Why It’s So Rare and So Dangerous

About 60% of reported commotio cordis cases have involved sports, with baseball being the most common, particularly among youth players. Young males between ages 4 and 18 are at the greatest risk, likely because their chest walls are thinner and more flexible, transmitting force more directly to the heart. Seeing it in a professional adult athlete like Hamlin was exceptionally unusual.

The condition carries a high fatality rate. Historically, survival has hovered between 10% and 15%. When CPR and defibrillation begin within three minutes, survival rises to about 25%. After three minutes, it drops to just 3%. Speed of response is everything.

How the On-Field Response Saved His Life

Hamlin collapsed midway through the first quarter. Within moments, Bills medical staff began CPR and applied an automated external defibrillator (AED). The defibrillator delivered a shock that restored a normal heart rhythm. Hamlin was placed into an ambulance that left the stadium around 9:25 p.m. ET and was transported to a Cincinnati hospital, where he was listed in critical condition.

The game was postponed roughly 90 minutes after kickoff. The speed and preparedness of the medical team on the sideline was widely credited as the reason Hamlin survived.
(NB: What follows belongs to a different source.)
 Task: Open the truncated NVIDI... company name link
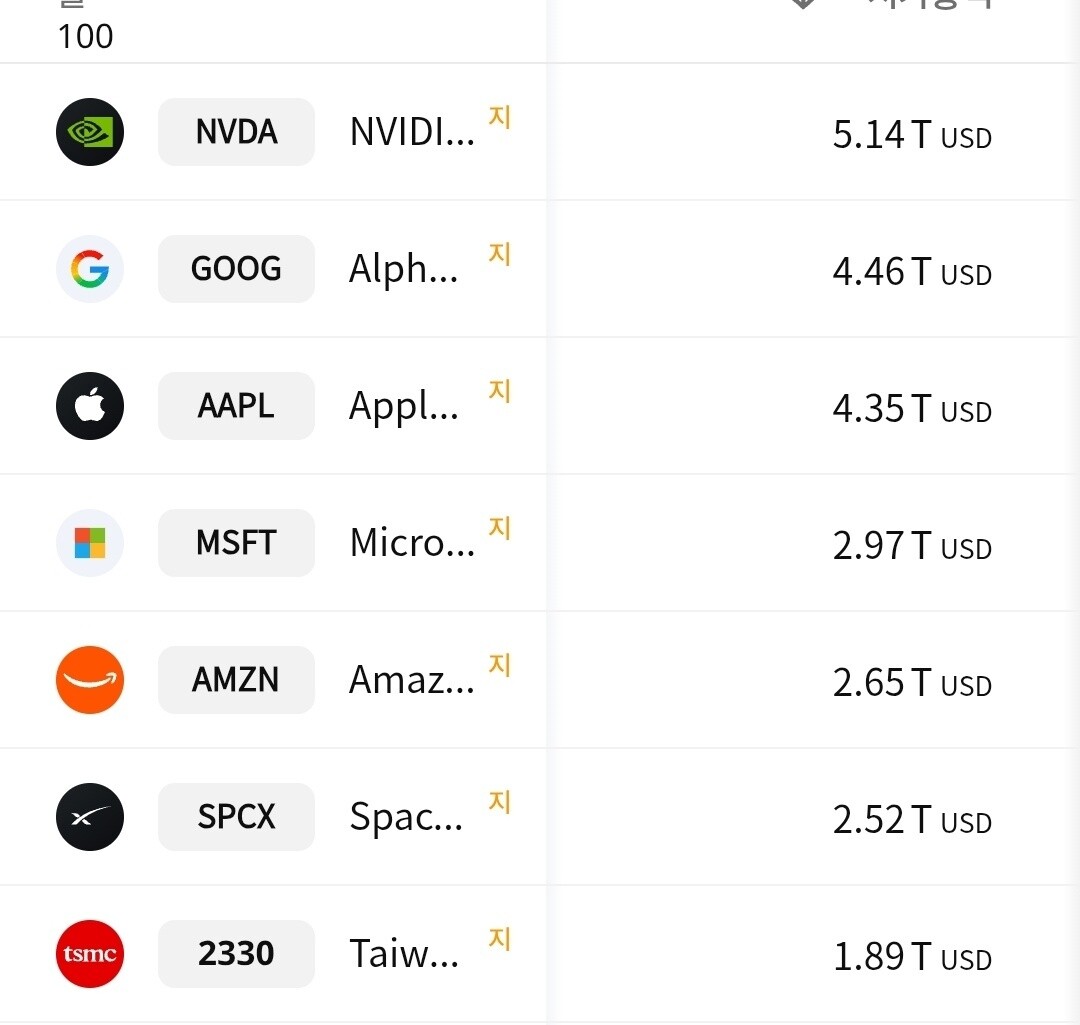412,132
Without immediate defibrillation, his odds would have been dramatically worse.

Recovery and Return to the NFL

Four months after the cardiac arrest, Hamlin was fully cleared to resume playing football. The clearance came after he met with three independent specialists, all of whom agreed he could return without elevated risk of setbacks or complications. He rejoined the Bills’ voluntary workout program in April 2023.

His comeback was more than symbolic. During the 2024 season, Hamlin recorded 89 tackles and two interceptions for a Bills team that reached within one game of the Super Bowl. He has since signed a contract extension with Buffalo.
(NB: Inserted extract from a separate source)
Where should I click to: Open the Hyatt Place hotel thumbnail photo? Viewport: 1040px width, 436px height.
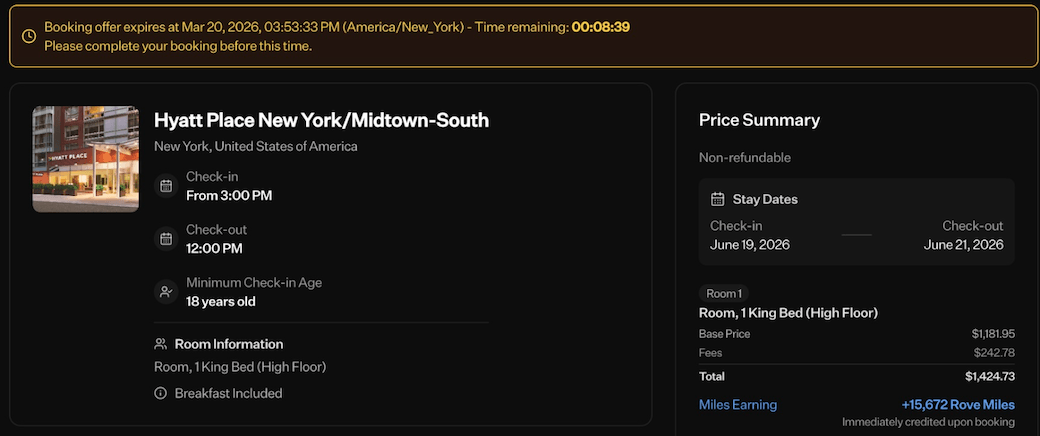click(86, 159)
Chest Protectors and Prevention

One lingering question after the incident was whether better equipment could prevent commotio cordis. The answer is complicated. Standard commercial chest protectors worn in sports like baseball and lacrosse have not been reliably shown to reduce the risk. The National Operating Committee on Standards for Athletic Equipment (NOCSAE) developed a testing standard for chest protectors, finalized in 2021, designed to evaluate whether a protector can reduce impact force below dangerous thresholds. Several sports organizations have since mandated NOCSAE-certified chest protectors: high school and college baseball catchers must wear them, as must lacrosse goalkeepers and, in some leagues, all field players.

In football, however, the dynamics are different. Shoulder pads provide some chest coverage, but they aren’t specifically designed or tested against commotio cordis. Given how rare the condition is in adult football and how dependent it is on precise timing rather than force alone, no equipment change can eliminate the risk entirely. The most effective protection remains what saved Hamlin: having trained personnel and an AED immediately available on the sideline.

Hamlin’s Impact Off the Field

Since his recovery, Hamlin has led CPR education clinics around the world, donated roughly $700,000 worth of AEDs to youth sports programs, and partnered with health organizations to connect with heart patients. His case brought commotio cordis into mainstream awareness and renewed focus on emergency cardiac preparedness at all levels of athletics, not just professional sports where full medical teams are standard.